No.  However, experience has shown that the majority of ISP's
that don't publish detailed SWIPS also don't take responsibility
for their network blocks.

David may be perfectly willing to read and respond to all
complaints for his entire netblock.  But will his successor?

You see, the reason we have laws and policies in place is
that there's 3 general types of people in the world:

1) Those who understand the intent of a thing and go over and
beyond the stated requirements to satisfy the intent.  For
example if I purchase something at Sak's Fifth Avenue and
a couple months later I have a problem with it, I have no
doubt that Saks will go well beyond the legal requirements
to make sure I'm happy with it.

2) Those who understand the intent of the thing but will only
bestir themselves to do the minimum that is required.  For
example, the accounting student who is angry that he got
a 75% score on his CPA exam, because 75% is 5% more than 
the minimum needed to pass - and he is upset that he had
to do the extra work that got him the 5%

3) Those who may or may not understand the intent of the
thing but are selfish and don't give a rat's ass about what
the rest of the world thinks, or how their own actions
may inconvenience the rest of the people in the world, and
are just going to do whatever they want - and if it's illegal,
they are going to figure out a way to hide the fact they
are doing it.  For example, the guy that downloads pirated
DVD's and rationalizes to himself that the movie studios
have lots of money, so what he's doing isn't stealing. Or,
for example, the ISP that publishes only a single POC for his
netblocks, then dumps all the complaints to that address
into /dev/null because he's too busy to respond to them.

No policy in the world will make the folks in camp #3
do the right thing.  David may be in camp #1, but we have
to write policy for camp #2, we can't write it for camp #1.

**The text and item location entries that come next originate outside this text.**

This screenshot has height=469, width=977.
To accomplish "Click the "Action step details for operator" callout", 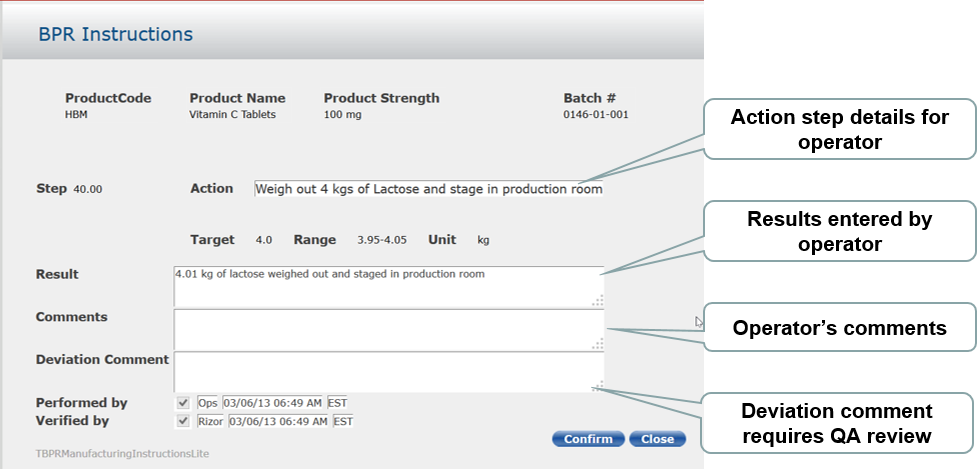I will (x=840, y=130).
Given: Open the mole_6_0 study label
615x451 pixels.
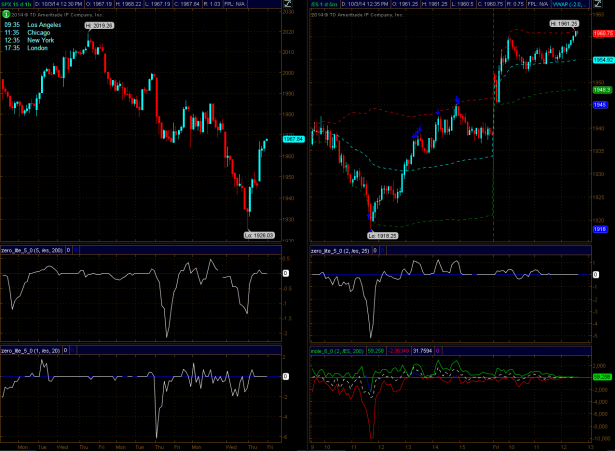Looking at the screenshot, I should [338, 352].
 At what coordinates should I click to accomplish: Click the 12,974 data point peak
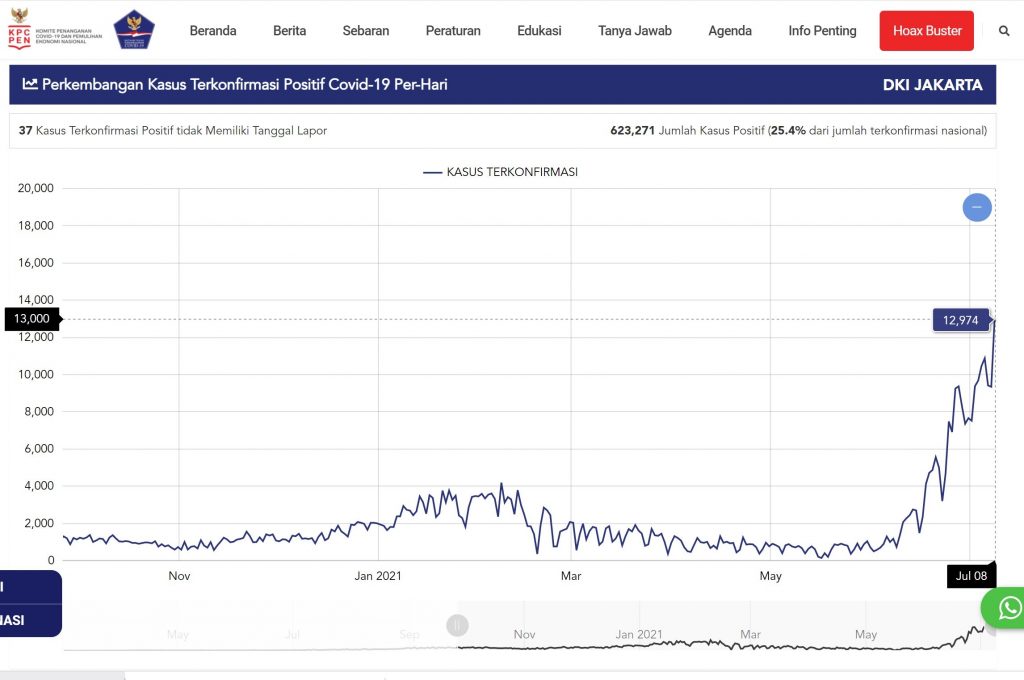click(994, 320)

>> For the rest of us who have a modicum of responsibility, in the
>> #1 camp, clearly SWIPS aren't doing the job.  I will point out that
>> they aren't even doing the job for the RIR.  If they were, then
>> the RIR would not allow people to submit spreadsheets and such
>> as evidence of utilization.
>
>I agree. SWIP (Shared WHOIS Information Project) is broken.
>WHOIS itself is broken. RWHOIS (Remote WHOIS) is broken.
>In the past, I have proposed a step to fix this problem
>but I see no proposal from you.
>

I don't see any point of a policy change.  The current /29 is quite
obviously now a political compromise between the people who
want to do the right thing, and the people who have to be
prodded to do the right thing, regardless of whatever it started
out to be.  The people who are in camp #1
have already gone into the over and above effort to field
their own rwhois servers and make the /32 allocations available
for perusal, they aren't being constrained by the SWIP limitations.